A political message earns reach when people decide to follow an account or retweet. Paying for reach removes that decision, forcing highly optimized and targeted political messages on people. We believe this decision should not be compromised by money.
— jack⚡️ (@jack) October 30, 2019
Twitter nie jest bez skazy
To nie tak, że Dorsey i jego platforma są nieskazitelnie czyste. Do tej pory Twitter też nie stronił od politycznych reklam i zapewniał im zasięgi niezależnie od ich treści. Dodatkowo platforma często stosowała podwójne zasady, blokując za małe przewinienia pomniejszych użytkowników serwisu, a tolerując ewidentne łamanie regulaminu przez popularnych polityków i osoby publiczne, odwracając wzrok od mowy nienawiści, tak krytykowanej przez Twittera przy innych okazjach. W gruncie rzeczy nadal pod tym względem niewiele się zmieniło, bo Dorsey już jakiś czas temu zapowiadał, że osoby publiczne łamiące regulamin będą piętnowane przez serwis, co oczywiście dotąd nie miało miejsca.

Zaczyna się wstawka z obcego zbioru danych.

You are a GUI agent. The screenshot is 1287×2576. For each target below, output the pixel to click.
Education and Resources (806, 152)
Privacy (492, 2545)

Twitter tłumaczy, że nie chce w żaden sposób faworyzować osób stojących przy władzy, a tym najłatwiej jest finansować kampanie reklamowe z cudzej kieszeni. Co prawda rządzącym nadal pozostaje płacenie za fermy trolli, których w serwisie nie brakuje, ale umywając ręce od oficjalnego przyzwolenia na czerpanie korzyści z politycznych tweetów, Dorsey wydaje się być bardziej fair wobec użytkowników jej platformy społecznościowej niż Zuckerberg i spółka.